I would like to point out that, in an abstract vector space, there is NO "standard basis". You can, of course, represent any vector space in terms of Rⁿ but that requires choosing a specific basis for the vectors space first.

 

[dx]

A real vector V space does not come equipped with a natural basis. Once a basis is chosen, it induces a map from V into the space Rⁿ of n-tuples of real numbers, i.e. a vector v is sent to (v₁, ..., v_n), where v_i are the componets of v in this basis.

 

[Deveno]

I would like to point out that, in an abstract vector space, there is NO "standard basis". You can, of course, represent any vector space in terms of Rⁿ but that requires choosing a specific basis for the vectors space first.

fair enough, but there are reasons for choosing the standard basis as standard in Fⁿ, for any field F, because then (if we call this basis B):

[v]_B = v

(the coordinates of the vector v in that basis form a coordinate vector which is v itself).

in much the same vein, choosing the standard basis for Mat_mxn(F), allows us to use coordinates that are the individual matrix entries.

in other words, for certain vector spaces, the standard basis is "invisible". this makes the "translation" part (mapping our "standard" basis to an "arbitrary" basis) carried by a linear algebra isomorphism: when we specify a basis for the vector space of real polynomials, we implicitly define this "change of basis" transformation, because we have no way of naming individual polynomials without assigning some basis (that is, saying which coefficients they have). there are some good reasons for putting all the difficulty in the "hom-set" (the linear transformations), the rank-nullity theorem is one of them.

put another way: we can prove the differentiation operator is a linear operator, without exhibiting a basis for the space of real polynomials, but we cannot actually compute a derivative without choosing a basis.

one sees this all the time in field theory: one can define F(a) abstractly as an extension of F, and as an extension it automatically becomes a vector space over F. but if you want to know: is this certain element of E (where E is some other extension of F) in F(a), you need a way to express elements of F(a) in terms of elements of F, and a.

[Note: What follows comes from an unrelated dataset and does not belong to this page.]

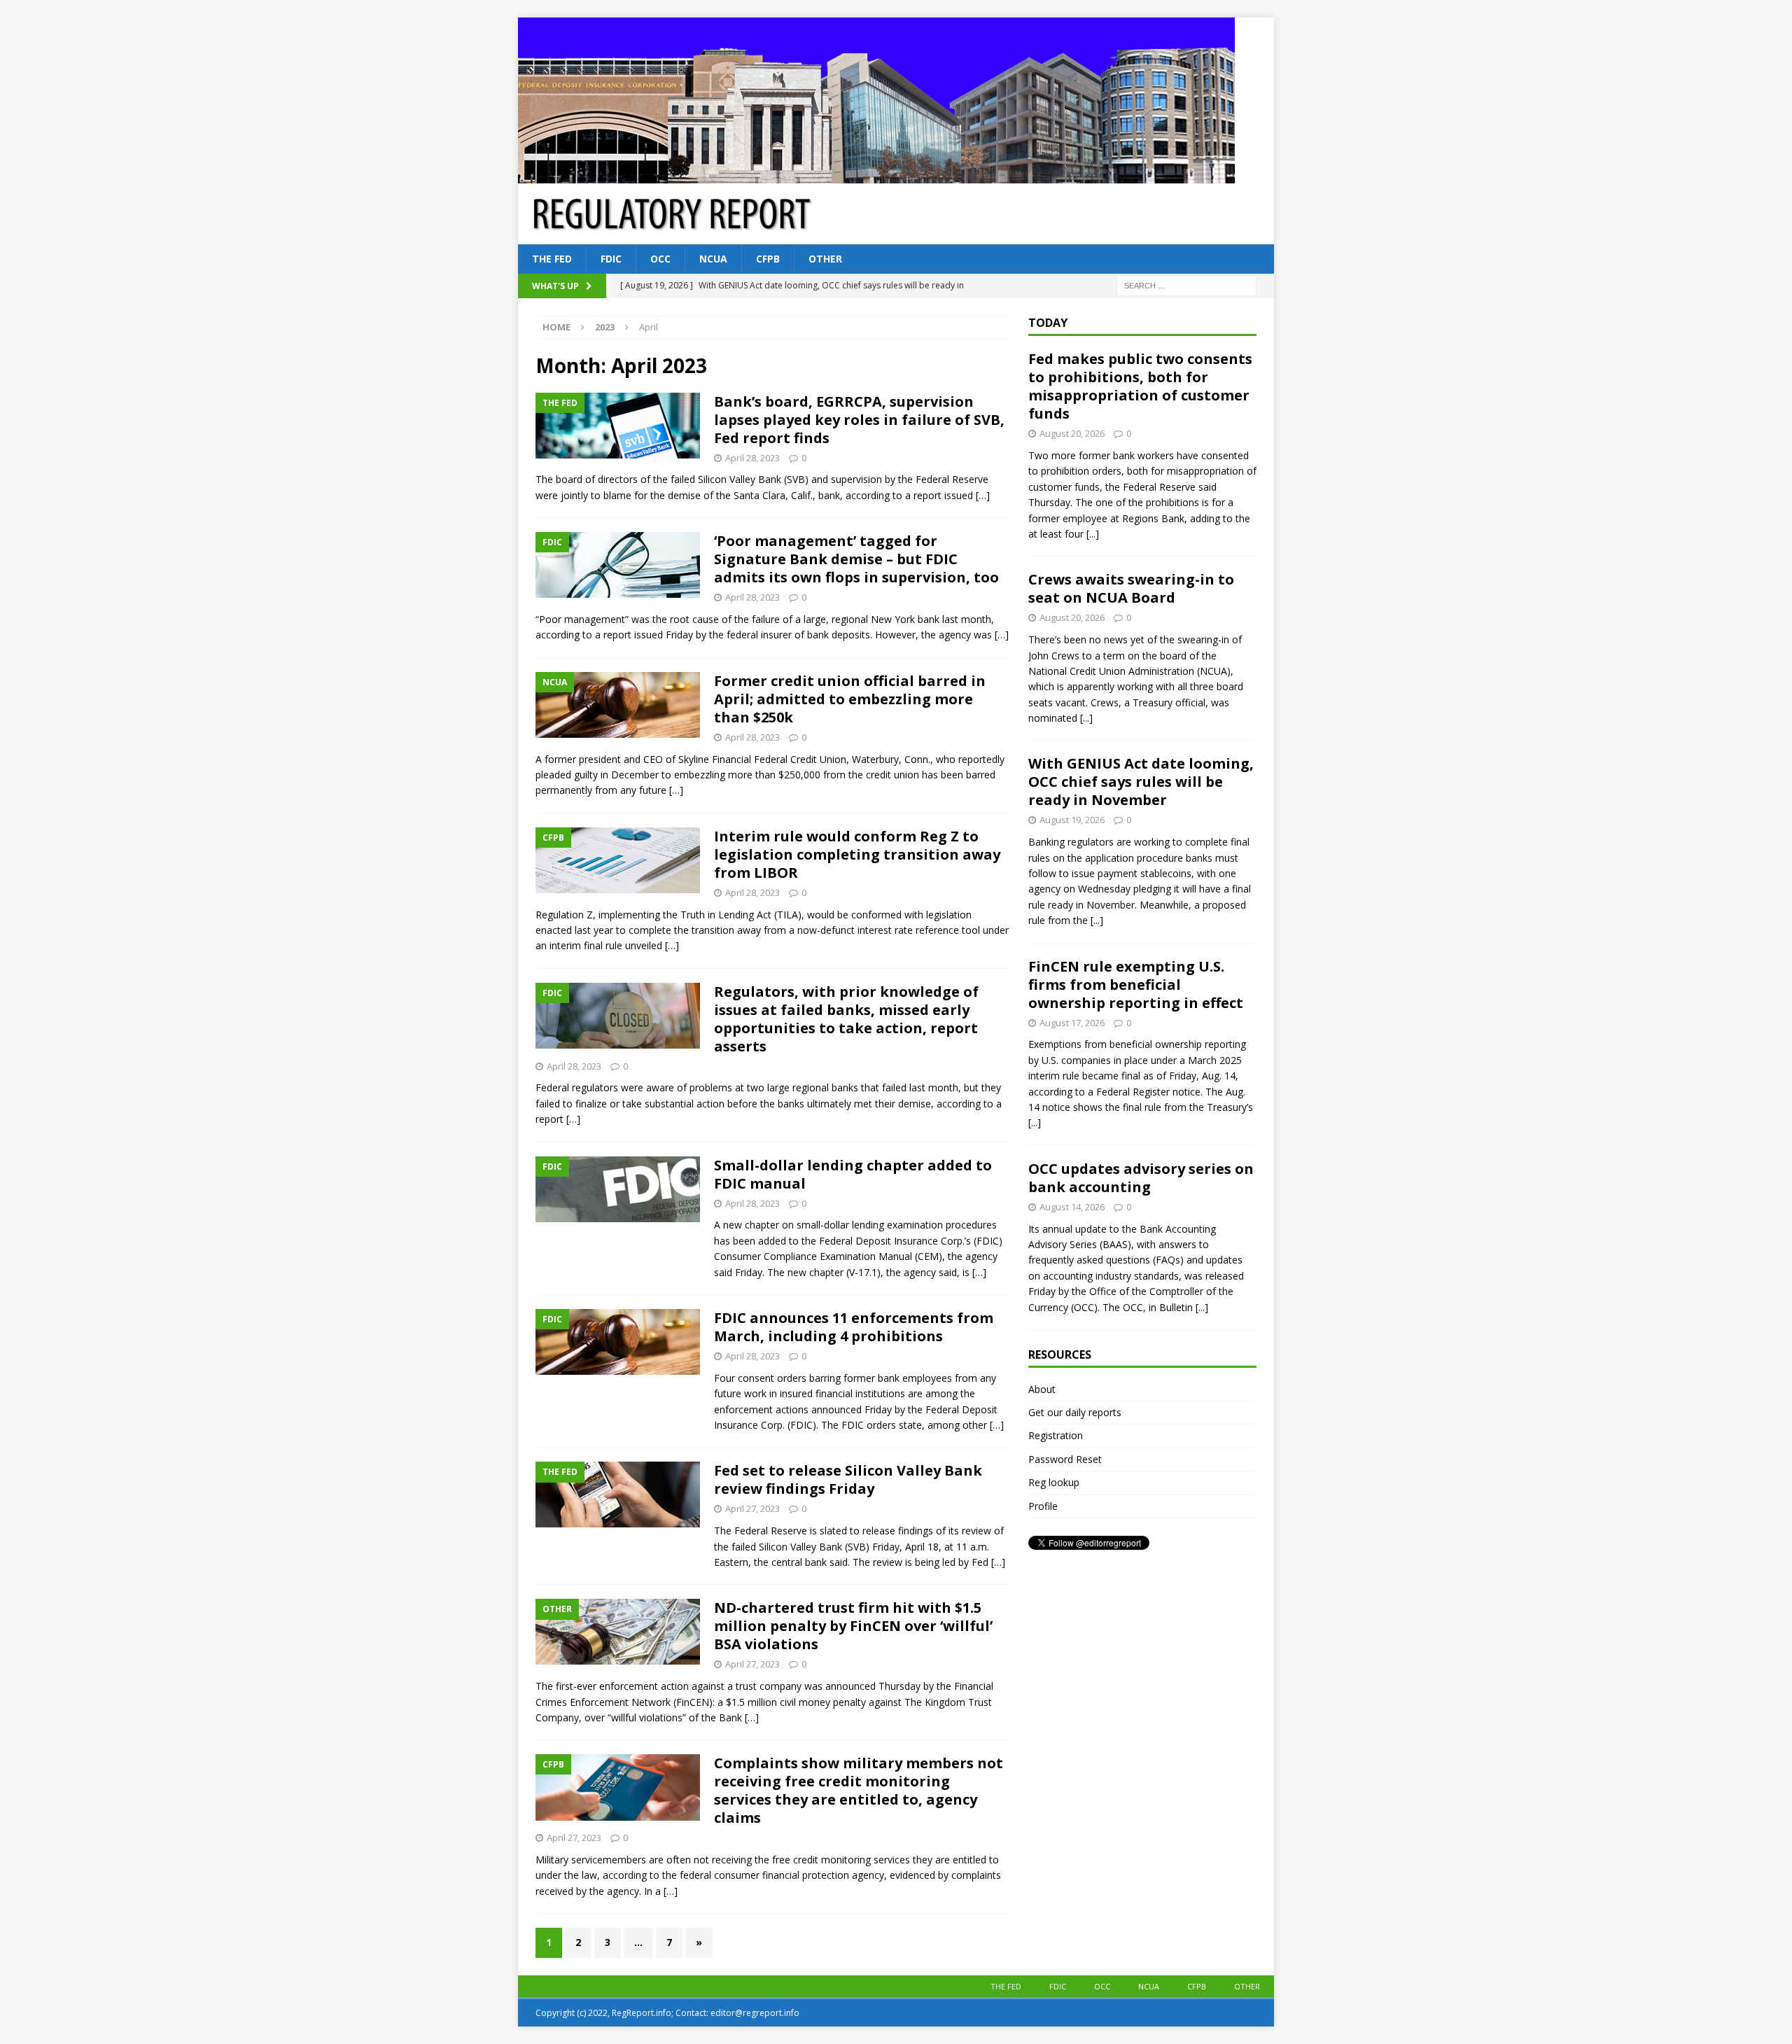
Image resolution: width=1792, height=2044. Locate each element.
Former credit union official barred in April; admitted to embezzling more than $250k (850, 699)
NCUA (713, 258)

or: in taking determinants...although the determinant is an invariant of a linear transformation, actually calculating one requires you choose a basis.

my apologies for being somewhat long-winded. my point is: there is very good reason for picking Fⁿ as the canonical example of an n-dimensional vector space: it has a canonical basis. and vector spaces are "free objects": dimension completely determines a vector space (up to isomorphism).

i do agree, however, that when talking about vector spaces (as in teaching a class), one should underscore that a basis is indeed a choice, and we are free to make it arbitrarily (any LI spanning set will do). for many purposes, we don't need to know which one we picked.